Sarà una lunga estate calda. Sulle rive del Potomac, a Washington, come su quelle del Tigri a Bagdad. E non solo. Perché dopo sei anni di guerra al terrorismo Al Qaeda si è riorganizzata ed è di nuovo in forze, pronta a colpire. Con Osama Bin Laden, vivo e ben protetto, «probabilmente nell’ area tribale pachistana». Queste le oneste conclusioni dell’intelligence Usa raccolte in cinque cartelle – «Al Qaeda è nella migliore posizione per attaccare l’Occidente» – antipasto di un’analisi più completa attesa per settembre. Un orizzonte nero.

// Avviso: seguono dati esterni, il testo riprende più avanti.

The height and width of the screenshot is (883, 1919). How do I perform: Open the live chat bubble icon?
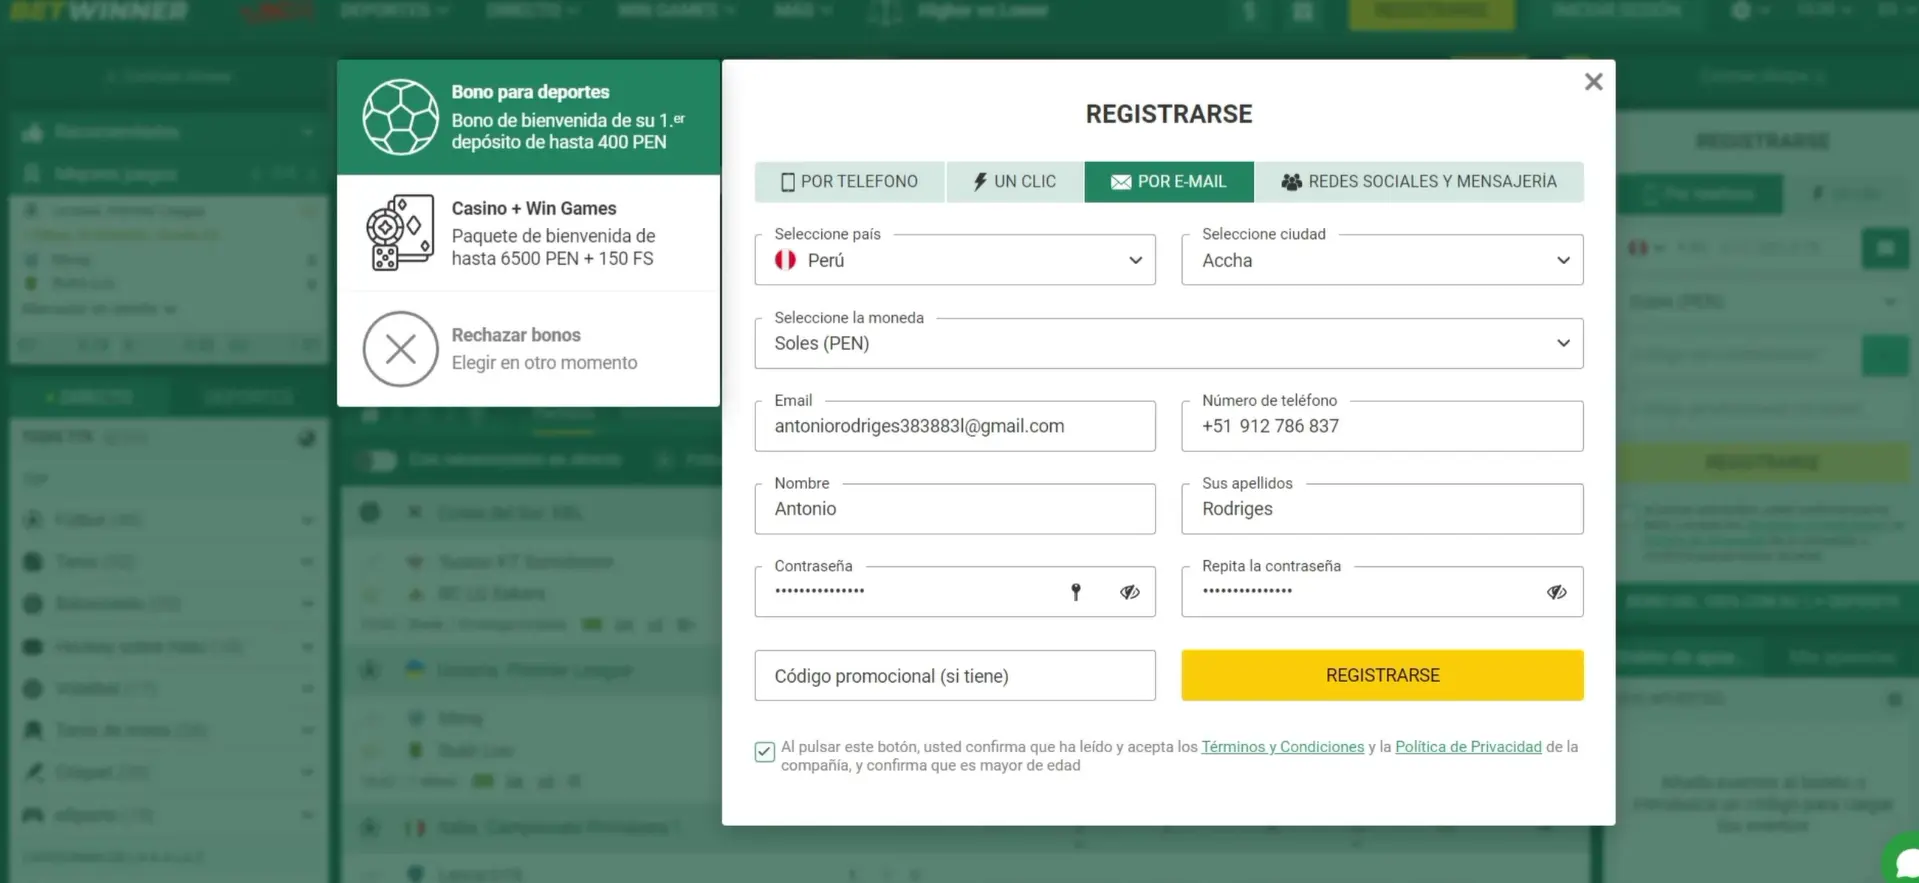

Non contribuisce certo a dare fiducia il rapporto sull’Iraq destinato al Congresso. Il bottino è misero: solo 8 dei 18 «indicatori» hanno fatto registrare progressi modesti. Ai quali si aggrappa George W. Bush. Ma sa bene che sono miglioramenti con un impatto modesto sull’andamento del conflitto. A Langley, alla sede della Cia, come all’Fbi dovranno lavorare duro per evitare nuove sorprese. L’allarme resta sul livello «giallo» (elevato) e «arancione» per l’aviazione civile (alto), anche se i funzionari precisano che non esistono segnali su un attentato imminente. Una replica alle indiscrezioni sui «complotti in arrivo». Per alcune fonti l’attacco potrebbe scattare nelle prossime settimane. Il temuto Manhattan Raid evocato da Osama due anni fa. Una cellula, aggiungono, «sarebbe in viaggio verso gli Usa o già si trova all’interno dei confini». Una previsione legata a due teatri operativi. Il primo è l’Europa: per la Cia è la piattaforma di lancio per il prossimo assalto terroristico agli Usa (lo era stato anche per l’11 settembre con Amburgo). I neo-terroristi, magari quelli fai-da-te visti in azione a Glasgow, coordinati da un «ufficiale» più esperto, partiranno da uno scalo europeo per infiltrarsi negli States, mescolandosi a immigrati e turisti.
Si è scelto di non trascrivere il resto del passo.